# TASK TO CARRY OUT
The output should be every line below that includes the word "description".

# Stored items

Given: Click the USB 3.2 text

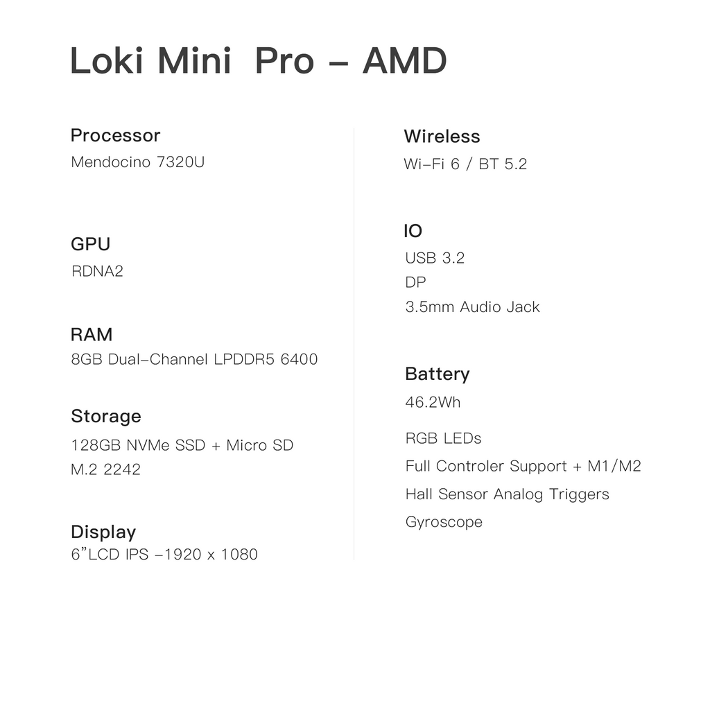Looking at the screenshot, I should (435, 258).
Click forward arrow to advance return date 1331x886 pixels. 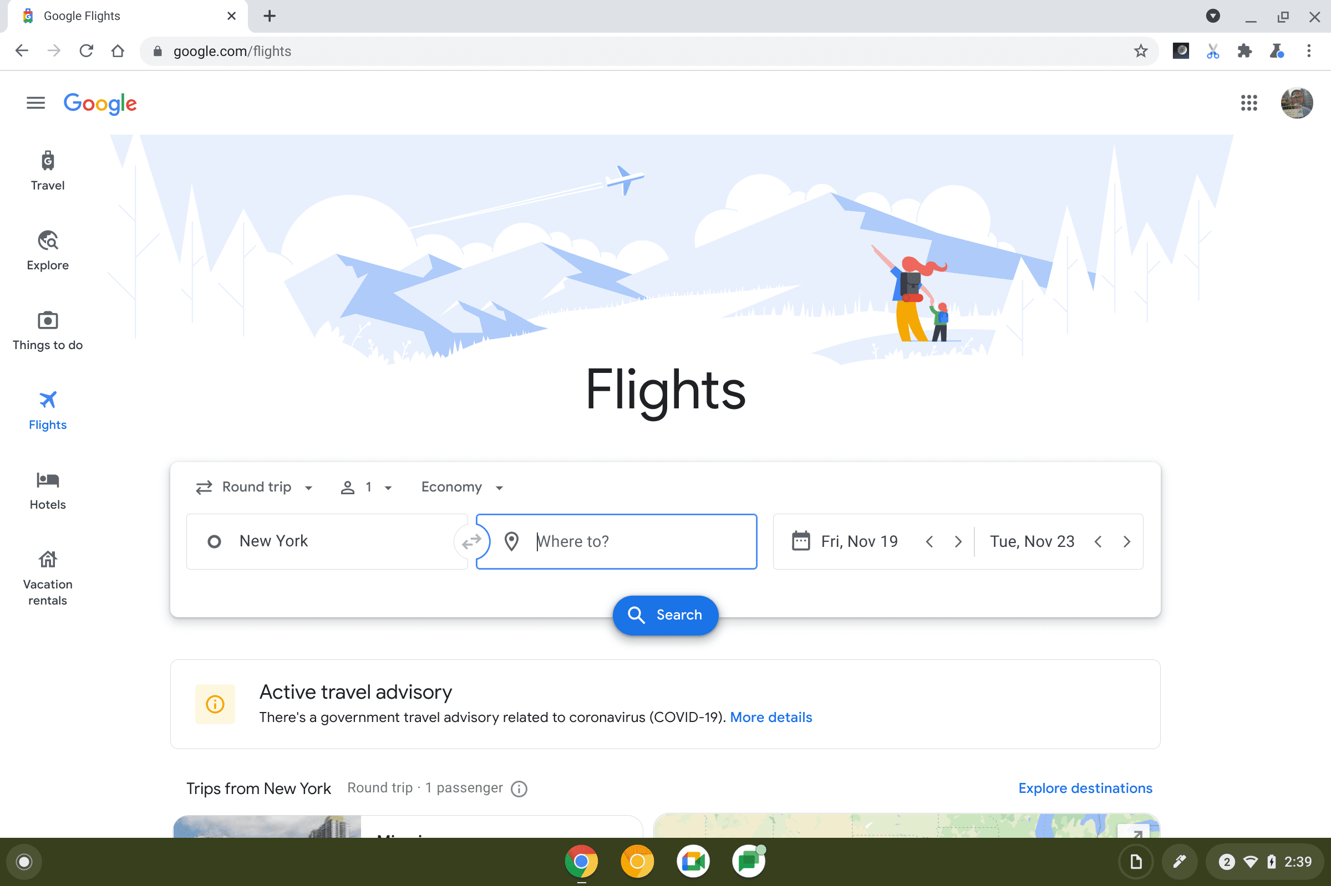[x=1126, y=541]
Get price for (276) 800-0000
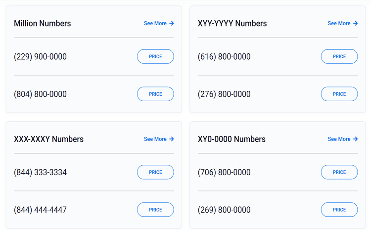Image resolution: width=371 pixels, height=230 pixels. tap(339, 94)
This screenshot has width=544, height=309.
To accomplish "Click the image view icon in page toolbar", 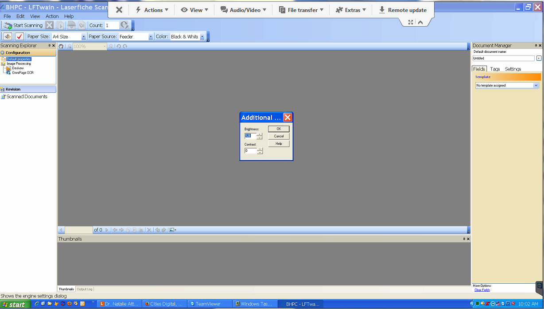I will 172,230.
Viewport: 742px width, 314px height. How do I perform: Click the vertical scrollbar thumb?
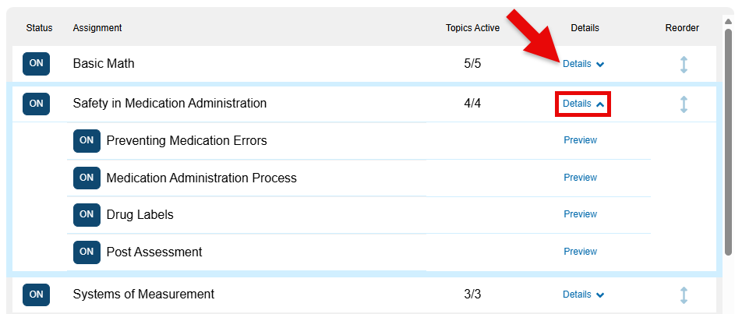click(729, 140)
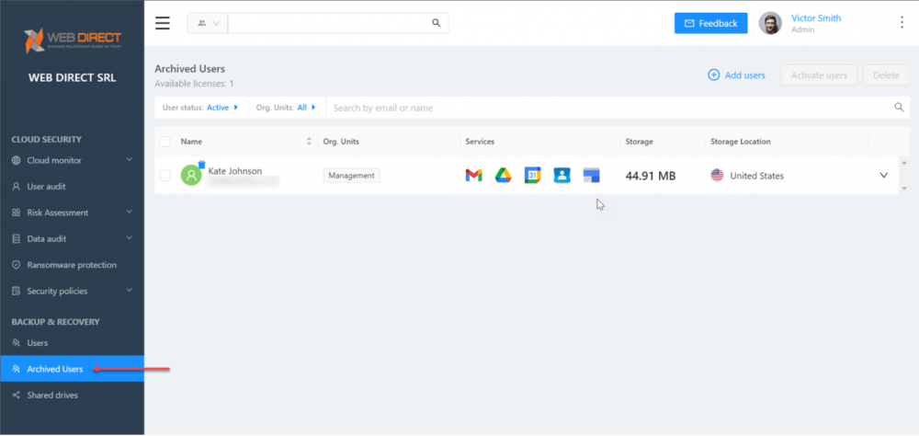Expand Kate Johnson row details chevron
919x436 pixels.
[x=884, y=176]
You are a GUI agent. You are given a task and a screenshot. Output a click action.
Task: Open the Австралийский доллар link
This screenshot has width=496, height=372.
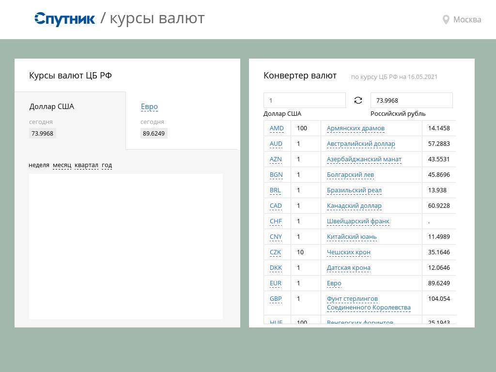coord(361,144)
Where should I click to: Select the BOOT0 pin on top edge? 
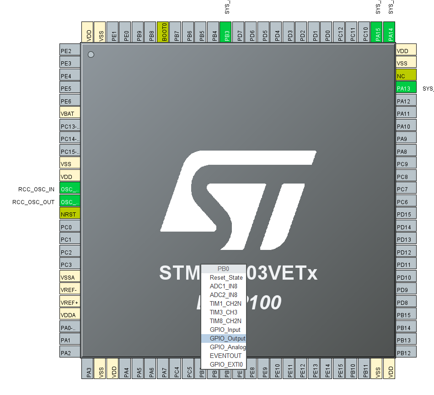coord(164,30)
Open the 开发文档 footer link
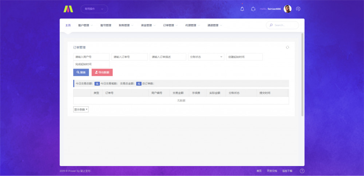This screenshot has height=176, width=364. [x=272, y=171]
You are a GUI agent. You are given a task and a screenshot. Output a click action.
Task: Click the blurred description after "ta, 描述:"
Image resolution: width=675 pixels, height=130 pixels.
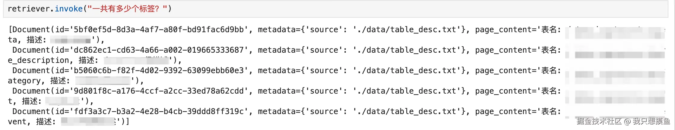click(x=71, y=40)
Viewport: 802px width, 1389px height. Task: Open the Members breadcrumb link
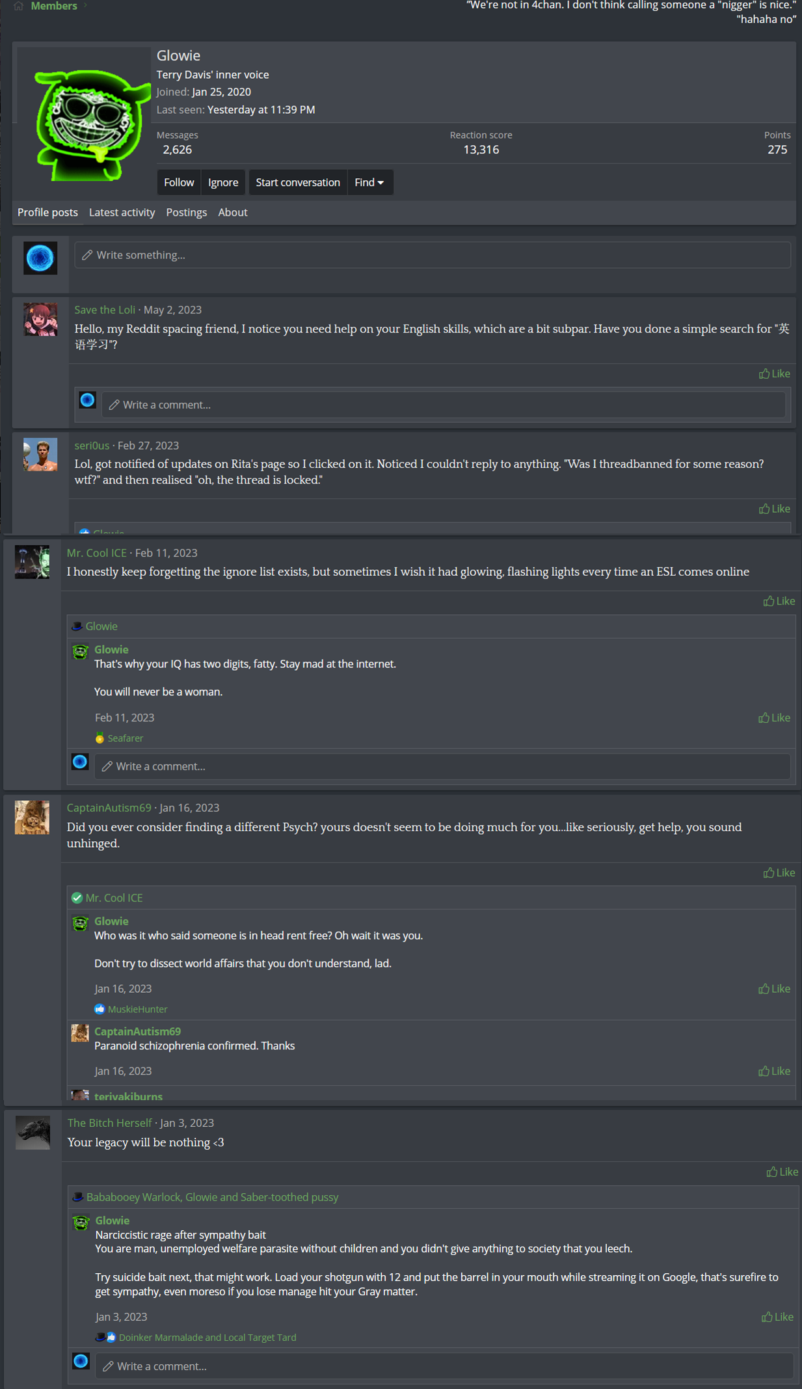[54, 6]
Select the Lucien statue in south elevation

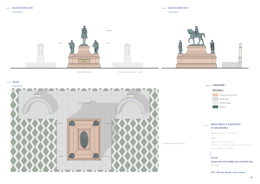[96, 47]
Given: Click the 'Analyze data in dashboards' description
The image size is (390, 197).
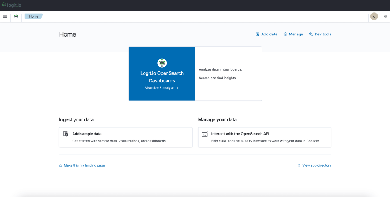Looking at the screenshot, I should (220, 69).
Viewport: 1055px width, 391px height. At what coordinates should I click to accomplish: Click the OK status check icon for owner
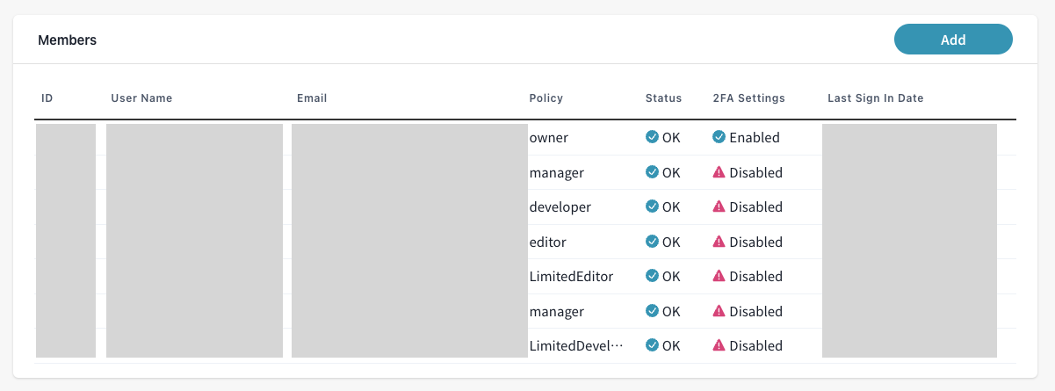[652, 137]
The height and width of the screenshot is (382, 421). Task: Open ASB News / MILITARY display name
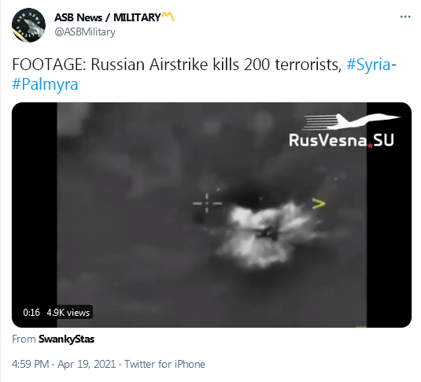[x=108, y=17]
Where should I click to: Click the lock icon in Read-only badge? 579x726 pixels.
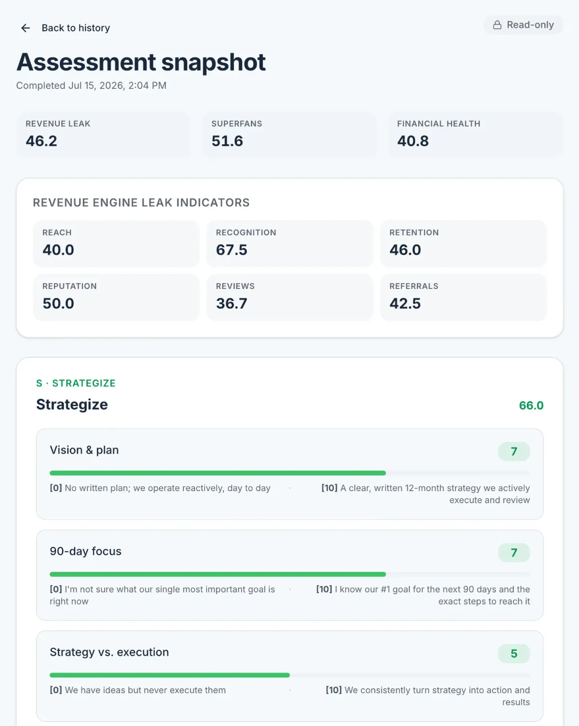(x=497, y=25)
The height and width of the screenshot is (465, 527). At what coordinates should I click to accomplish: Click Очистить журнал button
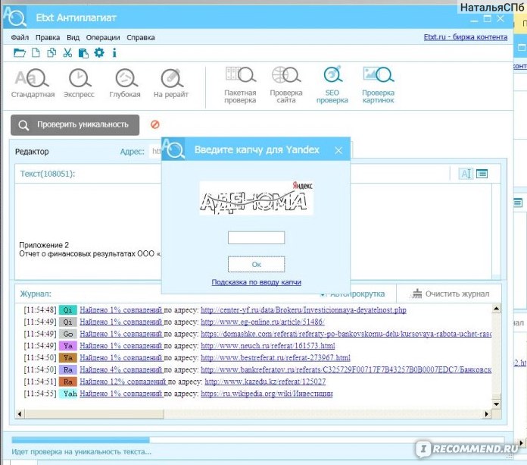(450, 294)
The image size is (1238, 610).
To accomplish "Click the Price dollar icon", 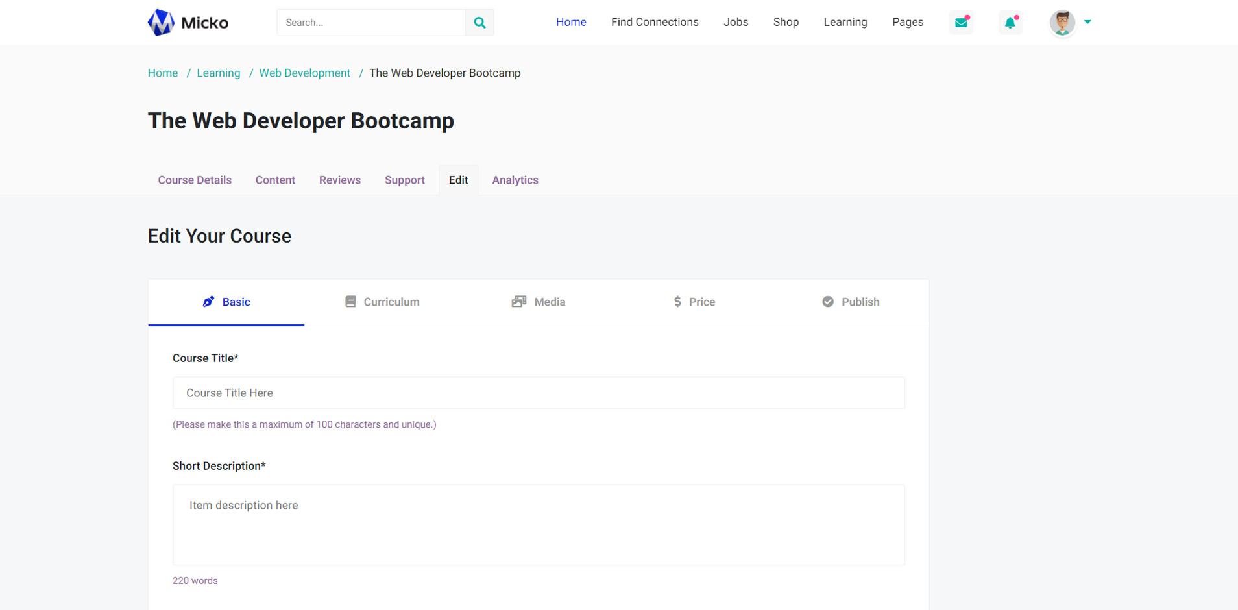I will tap(677, 302).
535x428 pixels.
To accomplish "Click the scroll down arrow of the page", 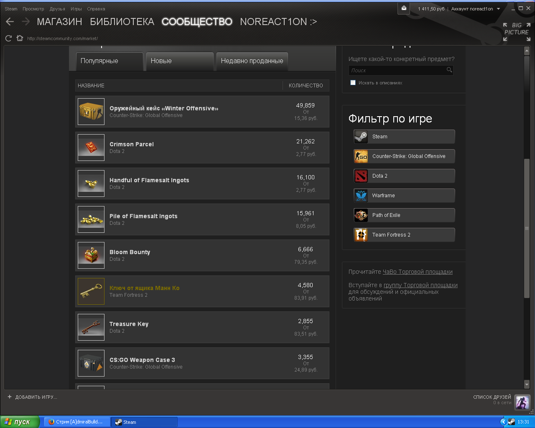I will pyautogui.click(x=527, y=384).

# PROBLEM SOLUTION
Task: Click the blurred description after "ta, 描述:"
Given: Click the 'Analyze data in dashboards' description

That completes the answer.